Source material.
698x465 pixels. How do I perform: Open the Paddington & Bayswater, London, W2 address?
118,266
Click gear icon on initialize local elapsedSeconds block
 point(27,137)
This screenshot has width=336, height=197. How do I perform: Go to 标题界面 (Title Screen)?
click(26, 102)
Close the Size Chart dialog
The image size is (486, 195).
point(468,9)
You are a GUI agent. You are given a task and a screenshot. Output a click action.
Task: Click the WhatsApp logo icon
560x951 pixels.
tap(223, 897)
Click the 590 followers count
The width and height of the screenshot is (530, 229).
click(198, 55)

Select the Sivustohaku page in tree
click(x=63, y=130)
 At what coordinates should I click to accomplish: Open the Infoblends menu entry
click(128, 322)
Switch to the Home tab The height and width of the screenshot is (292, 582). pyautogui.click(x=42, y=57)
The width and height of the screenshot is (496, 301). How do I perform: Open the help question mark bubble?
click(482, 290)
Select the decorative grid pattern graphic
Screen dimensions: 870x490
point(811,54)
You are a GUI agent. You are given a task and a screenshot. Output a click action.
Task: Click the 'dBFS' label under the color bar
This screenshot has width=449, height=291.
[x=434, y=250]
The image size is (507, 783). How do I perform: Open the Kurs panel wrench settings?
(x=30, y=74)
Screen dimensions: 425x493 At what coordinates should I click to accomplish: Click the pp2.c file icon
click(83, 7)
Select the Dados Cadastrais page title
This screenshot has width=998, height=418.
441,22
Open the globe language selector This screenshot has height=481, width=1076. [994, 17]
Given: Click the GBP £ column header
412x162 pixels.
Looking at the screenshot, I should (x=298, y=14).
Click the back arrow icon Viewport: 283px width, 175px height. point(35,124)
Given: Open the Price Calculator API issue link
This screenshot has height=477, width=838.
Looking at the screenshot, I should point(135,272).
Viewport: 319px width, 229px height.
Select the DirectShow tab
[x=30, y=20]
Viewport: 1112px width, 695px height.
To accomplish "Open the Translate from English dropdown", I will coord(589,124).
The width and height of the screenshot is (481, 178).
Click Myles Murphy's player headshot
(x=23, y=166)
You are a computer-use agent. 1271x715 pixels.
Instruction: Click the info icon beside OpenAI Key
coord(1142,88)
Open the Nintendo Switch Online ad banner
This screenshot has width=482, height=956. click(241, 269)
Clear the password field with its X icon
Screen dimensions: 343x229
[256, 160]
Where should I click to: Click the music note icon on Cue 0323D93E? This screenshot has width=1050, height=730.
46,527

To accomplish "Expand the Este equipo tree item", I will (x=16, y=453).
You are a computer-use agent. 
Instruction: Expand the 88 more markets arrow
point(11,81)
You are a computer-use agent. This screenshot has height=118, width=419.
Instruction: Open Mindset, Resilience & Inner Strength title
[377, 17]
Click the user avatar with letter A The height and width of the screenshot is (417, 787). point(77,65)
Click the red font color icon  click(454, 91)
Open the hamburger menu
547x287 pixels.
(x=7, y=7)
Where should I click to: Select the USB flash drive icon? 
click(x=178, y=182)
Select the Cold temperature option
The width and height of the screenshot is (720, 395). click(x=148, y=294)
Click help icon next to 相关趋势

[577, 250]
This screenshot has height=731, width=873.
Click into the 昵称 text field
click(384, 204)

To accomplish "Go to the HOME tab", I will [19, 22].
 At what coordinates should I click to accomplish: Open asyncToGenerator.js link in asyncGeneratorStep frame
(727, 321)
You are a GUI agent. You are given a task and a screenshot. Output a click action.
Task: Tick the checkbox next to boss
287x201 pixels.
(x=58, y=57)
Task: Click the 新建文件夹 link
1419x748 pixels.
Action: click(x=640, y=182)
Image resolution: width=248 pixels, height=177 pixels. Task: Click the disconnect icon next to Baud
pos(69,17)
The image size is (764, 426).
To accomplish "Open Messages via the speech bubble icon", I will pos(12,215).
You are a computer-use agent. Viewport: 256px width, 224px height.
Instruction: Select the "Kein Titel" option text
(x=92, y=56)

To do.
Copy out, word for word, the part of the entries above that begins at the line with "412x162 pixels." and ends at the line with "The width and height of the screenshot is (481, 178).", including both.

Finished task.
412x162 pixels.
Looking at the screenshot, I should (x=298, y=14).
Click the back arrow icon Viewport: 283px width, 175px height. point(35,124)
Given: Open the Price Calculator API issue link
This screenshot has height=477, width=838.
Looking at the screenshot, I should point(135,272).
Viewport: 319px width, 229px height.
Select the DirectShow tab
[x=30, y=20]
Viewport: 1112px width, 695px height.
To accomplish "Open the Translate from English dropdown", I will coord(589,124).
The width and height of the screenshot is (481, 178).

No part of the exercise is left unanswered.